On Thu, Oct 1, 2015 at 11:41 PM, Tim Wilson-Brown - teor
<teor2345 at gmail.com> wrote:
>
> We could modify the *Bandwidth* options to take TCP overhead into account.

Not practical.  TCP/IP overhead varies greatly.  I have a guard that
averages 5% while the exit does 10% when saturated and more
when running in good balance.  Depends on the TCP packet
payload sizes and header options, which can  differ from
connection to connection.

> Alternately, we could modify the documentation to explicitly state that TCP
> overhead and name resolution on exits (and perhaps other overheads?) *isn’t*
> taken into account by those options.

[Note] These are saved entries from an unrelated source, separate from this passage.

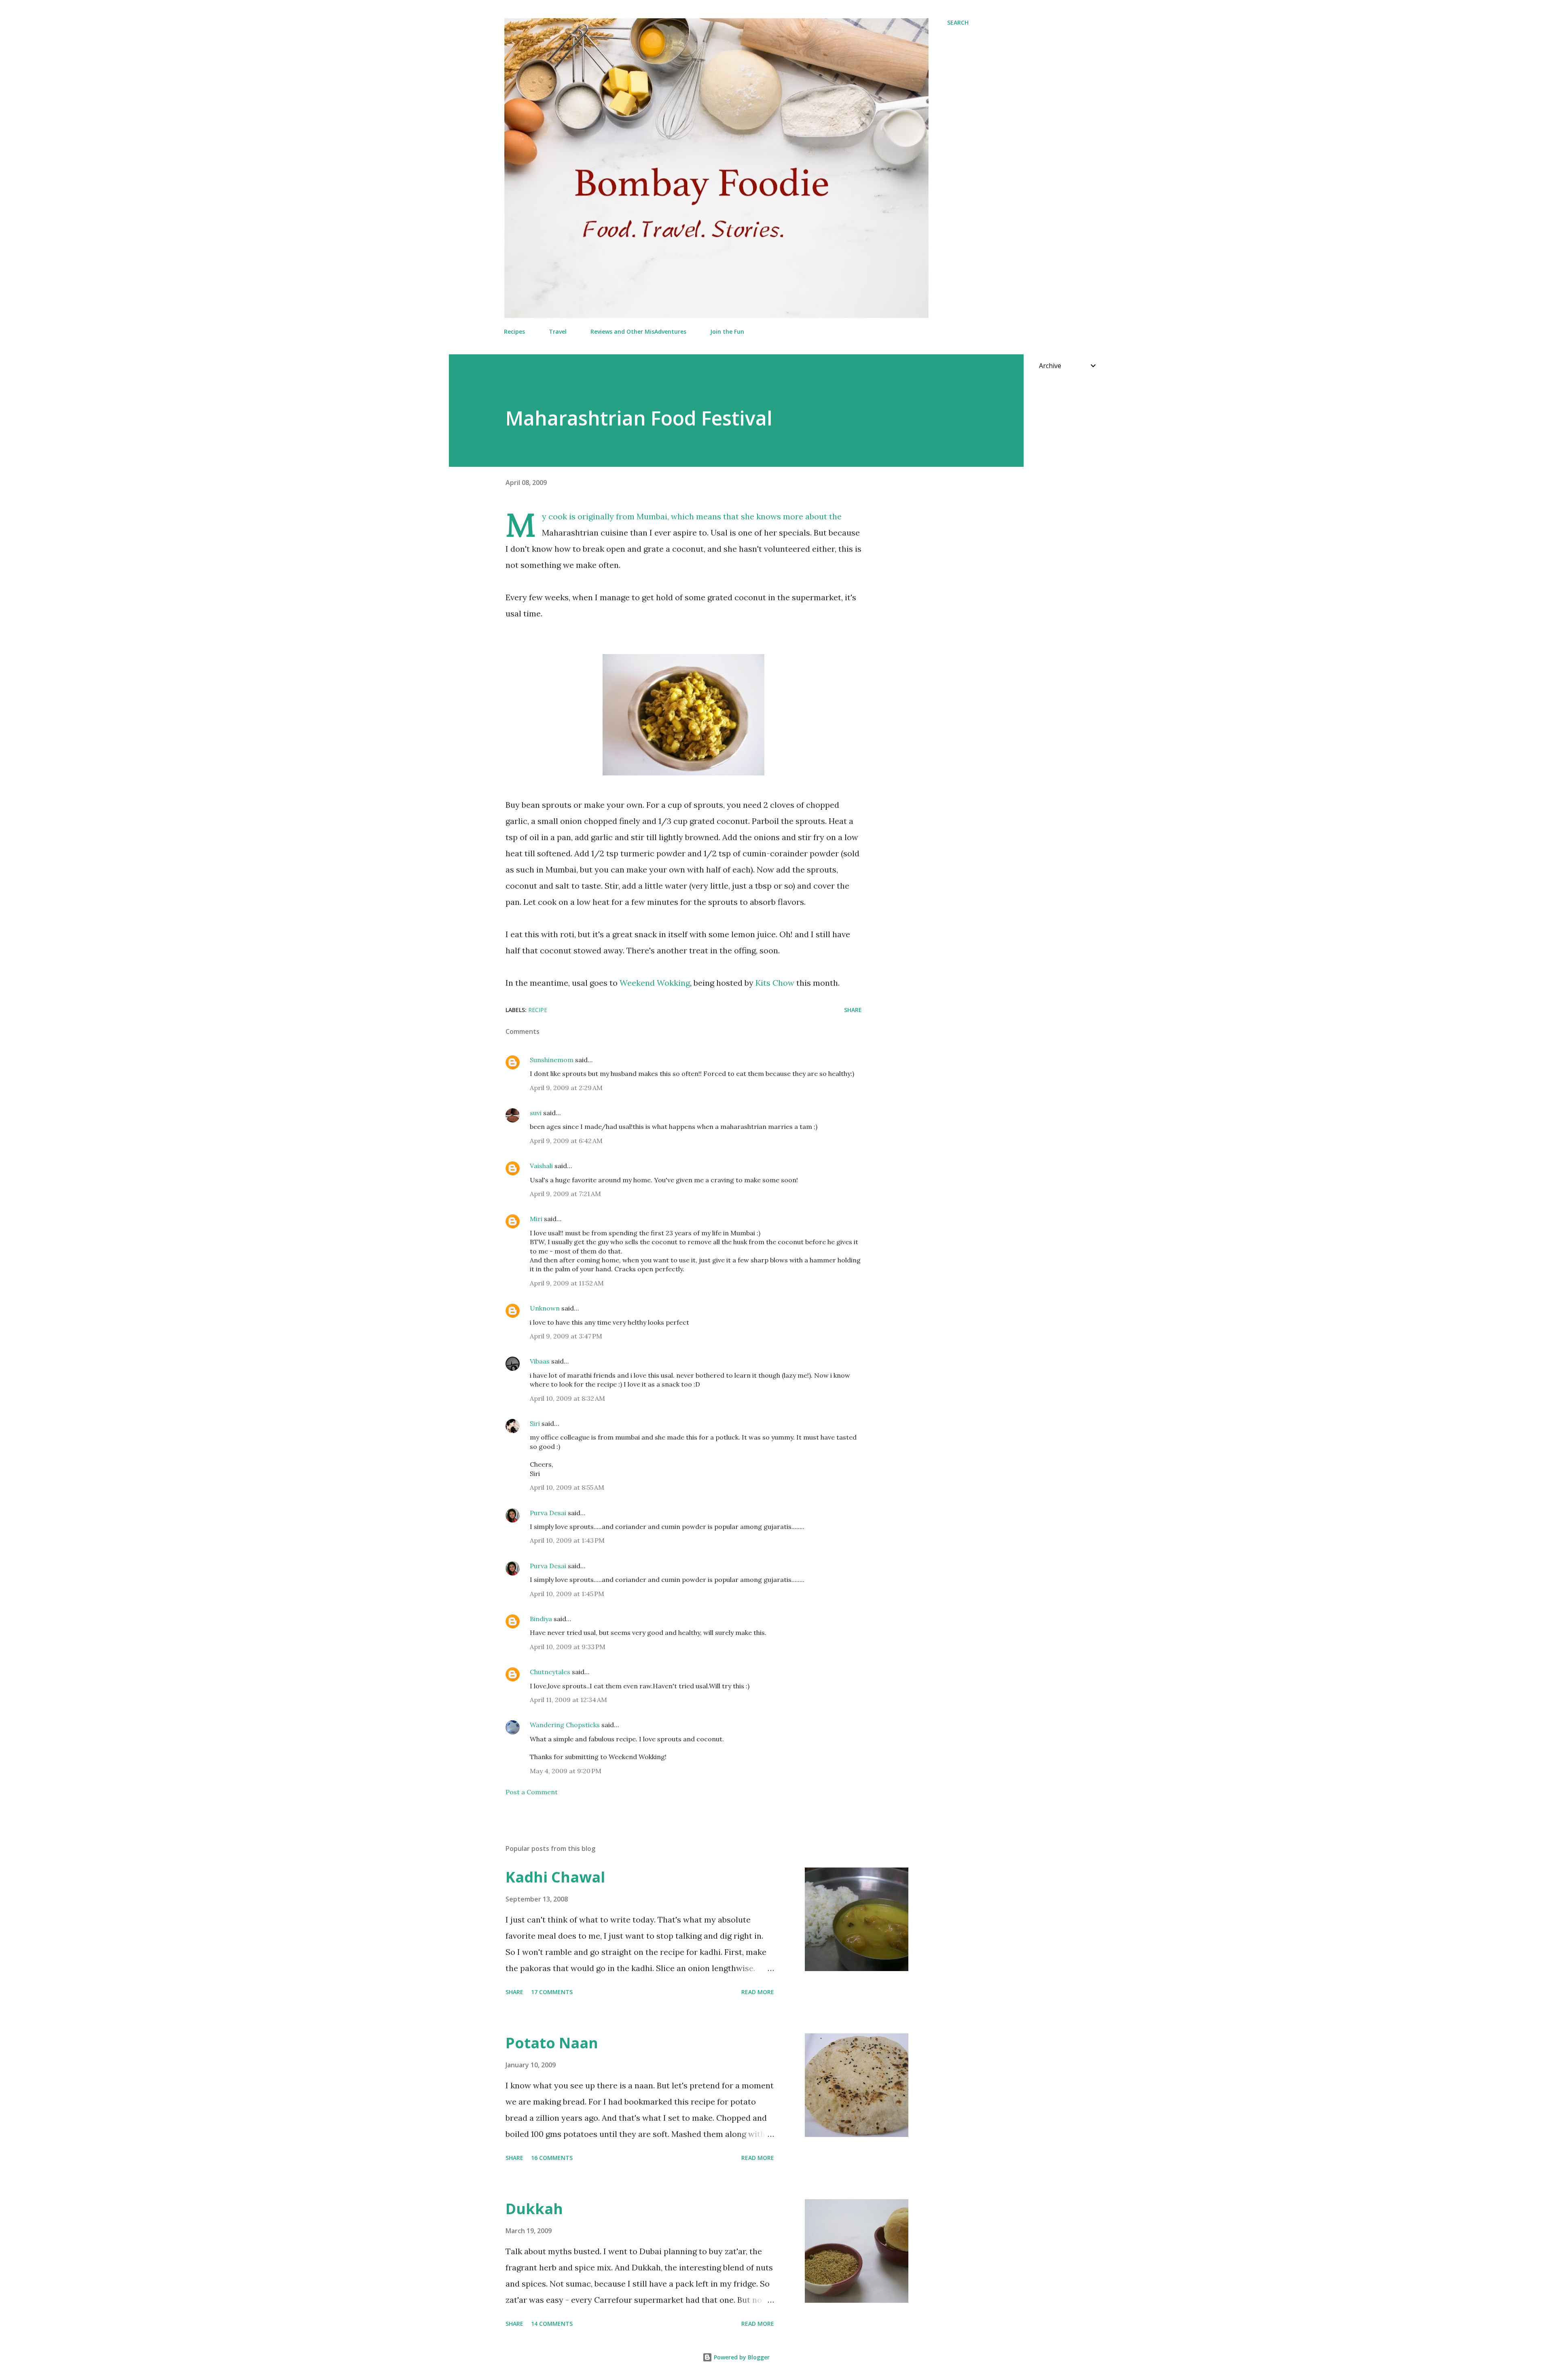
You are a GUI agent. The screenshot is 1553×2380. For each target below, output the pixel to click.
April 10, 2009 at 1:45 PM (567, 1594)
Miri (536, 1219)
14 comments (552, 2323)
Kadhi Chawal (555, 1877)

This would inform relay operators to
> take the TCP and DNS overheads for their particular setup into account when
> configuring the *Bandwidth* options, if the overhead is significant for
> them.

A good idea.  Easy to overlook even for the experienced
and a simple reminder goes a long way.

> You suggested TCP overhead was 5%-13%, I can include that in the manual.
> Do we know what fraction of exit traffic is DNS requests?

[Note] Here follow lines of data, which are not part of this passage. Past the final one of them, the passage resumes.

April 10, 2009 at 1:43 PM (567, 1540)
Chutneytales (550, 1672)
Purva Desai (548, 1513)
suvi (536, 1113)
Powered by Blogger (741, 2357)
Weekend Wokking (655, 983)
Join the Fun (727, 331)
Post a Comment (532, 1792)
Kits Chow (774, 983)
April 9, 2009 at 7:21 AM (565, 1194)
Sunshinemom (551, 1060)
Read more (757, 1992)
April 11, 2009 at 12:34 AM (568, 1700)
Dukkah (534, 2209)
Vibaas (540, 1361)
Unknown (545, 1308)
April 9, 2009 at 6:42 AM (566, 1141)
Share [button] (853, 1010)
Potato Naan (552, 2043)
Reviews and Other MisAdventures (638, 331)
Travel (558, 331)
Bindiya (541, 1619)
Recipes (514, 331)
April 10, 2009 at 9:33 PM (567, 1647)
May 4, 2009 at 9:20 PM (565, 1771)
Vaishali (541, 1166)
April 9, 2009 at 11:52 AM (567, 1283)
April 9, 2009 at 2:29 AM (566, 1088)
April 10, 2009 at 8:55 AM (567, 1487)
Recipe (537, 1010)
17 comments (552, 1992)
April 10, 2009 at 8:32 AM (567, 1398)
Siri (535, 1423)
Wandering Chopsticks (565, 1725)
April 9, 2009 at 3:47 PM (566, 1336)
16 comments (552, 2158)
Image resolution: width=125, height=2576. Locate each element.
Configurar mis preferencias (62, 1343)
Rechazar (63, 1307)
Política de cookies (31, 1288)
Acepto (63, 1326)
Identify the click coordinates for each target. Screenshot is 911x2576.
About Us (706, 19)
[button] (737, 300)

Seems relatively miniscule though I haven't dug into it.
Some resolver queries go over TCP while most are UDP.
'unbound' works so well I haven't spent much time with
it.  Have 'unbound' writing statistics to syslogd and
if I see anything useful will append it to this thread.
Some relay operators configure ISP DNS where
the cache resides on another machine.

> Are there any other overheads/additional traffic we should
> note while updating the manual?

Think that covers it.  Operator 'ssh' is nothing, relay traffic
the 1000 lb Gorilla.

> (Or would would you suggest that we update the code? I’m not sure how much
> this actually helps, as, once deployed to all relays, the consensus weights
> for all relays that set a *Bandwidth* options would come out slightly lower,
> and other relays without *Bandwidth* options set would take up the load.)

Per above, impossible to figure.  Better to remind
folks when they refer to the documentation.

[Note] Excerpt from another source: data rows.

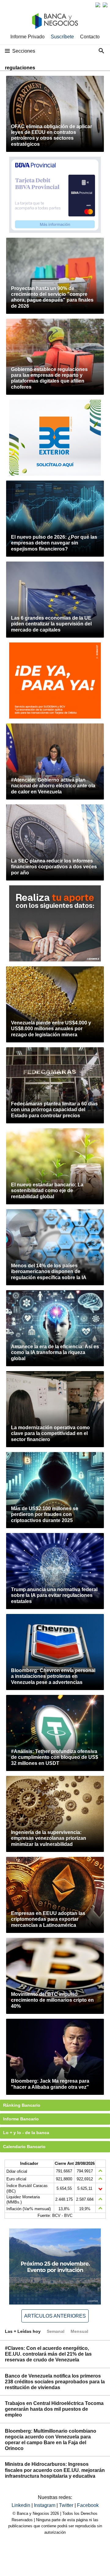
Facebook (88, 2505)
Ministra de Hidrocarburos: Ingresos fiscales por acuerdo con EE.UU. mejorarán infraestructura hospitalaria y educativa (55, 2470)
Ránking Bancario (21, 2105)
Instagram (45, 2505)
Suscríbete (62, 36)
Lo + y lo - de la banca (26, 2132)
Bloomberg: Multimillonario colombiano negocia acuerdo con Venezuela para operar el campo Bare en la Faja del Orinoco (50, 2439)
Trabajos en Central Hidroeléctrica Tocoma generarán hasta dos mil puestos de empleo (54, 2409)
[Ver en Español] (105, 4)
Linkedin (21, 2505)
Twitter (67, 2505)
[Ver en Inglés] (97, 4)
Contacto (90, 36)
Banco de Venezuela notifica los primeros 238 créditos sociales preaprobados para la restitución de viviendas (55, 2381)
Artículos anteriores (55, 2316)
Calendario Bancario (24, 2146)
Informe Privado (27, 36)
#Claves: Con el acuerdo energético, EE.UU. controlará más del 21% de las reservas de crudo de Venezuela (48, 2354)
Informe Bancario (21, 2118)
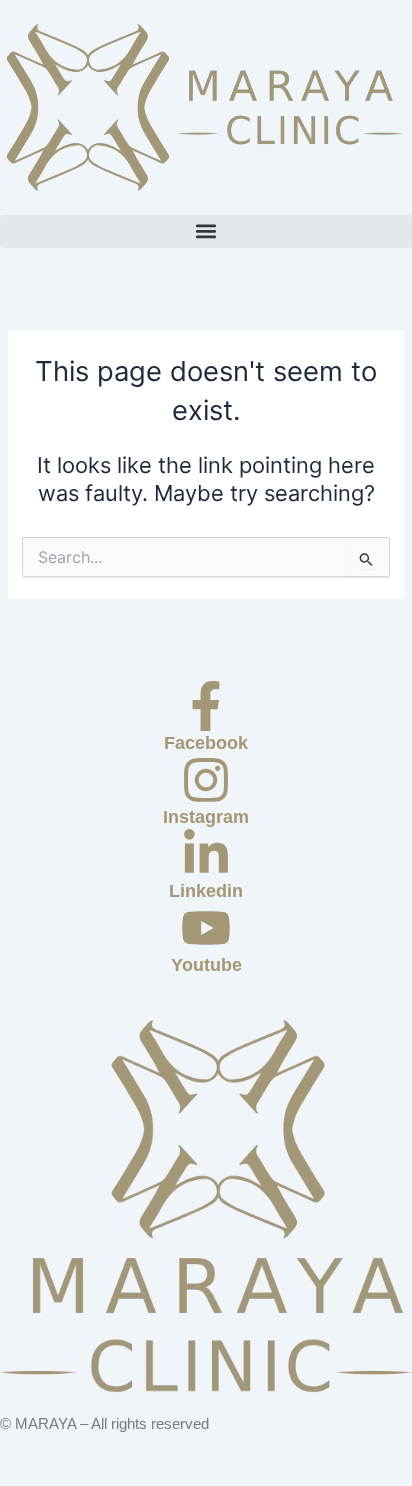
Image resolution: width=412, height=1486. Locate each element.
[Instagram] (206, 780)
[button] (206, 231)
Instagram (206, 816)
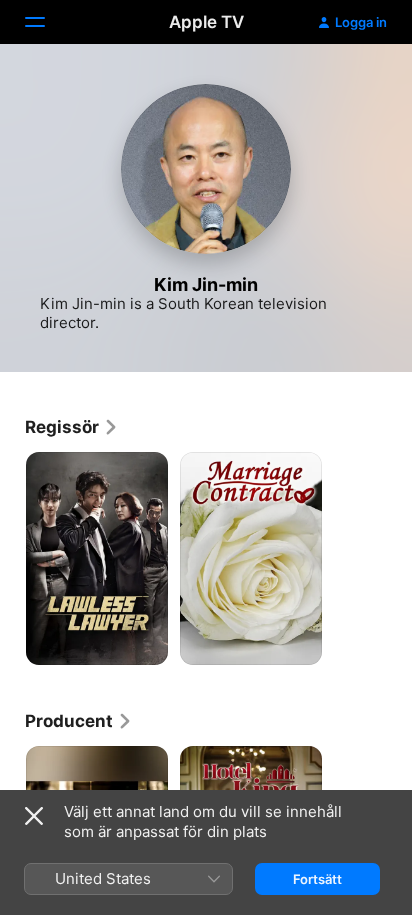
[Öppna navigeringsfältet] (47, 22)
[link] (72, 427)
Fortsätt (317, 879)
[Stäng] (34, 816)
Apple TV (206, 22)
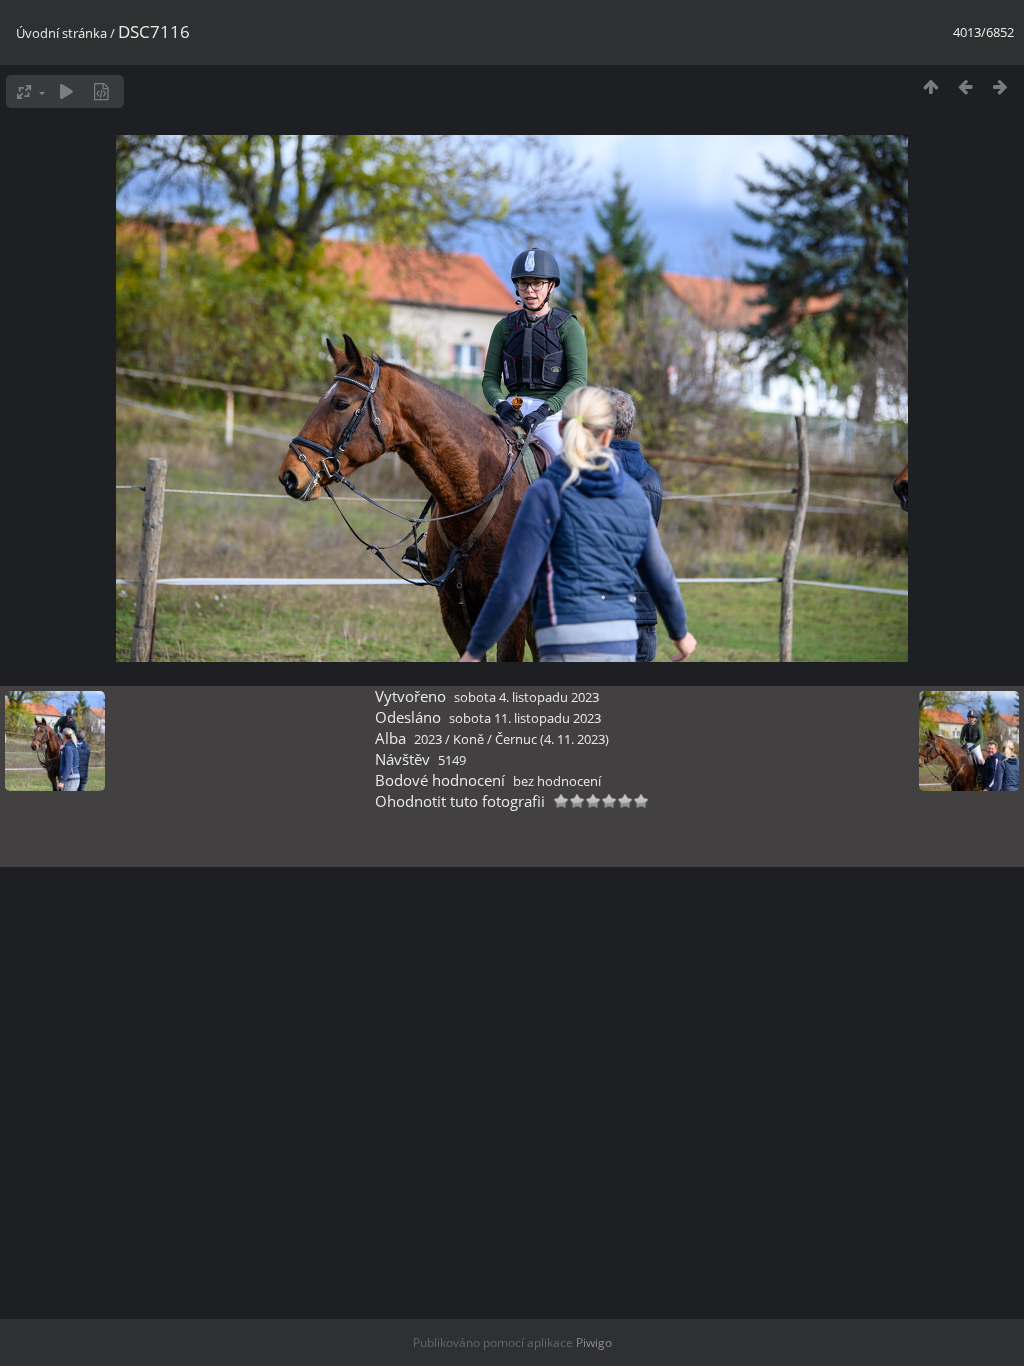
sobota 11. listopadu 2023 (525, 718)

What I do is have a script that writes 'ifconfig ethX' to a file
once a day, in sync with the service-provider accounting time-
zone.  Have an 'awk' script that calculates bytes for each day
--is very precise including all traffic and overheads.
The script subtracts-out MAC headers (using packet counts)
since the 14 bytes does not hit the WAN and is not billable.

Perhaps passing mention of 'ifconfig' statistics in the
manual is worthwhile.  'ip -s link show eth0X' truncates
byte counters (on some distros anyway) and is useless.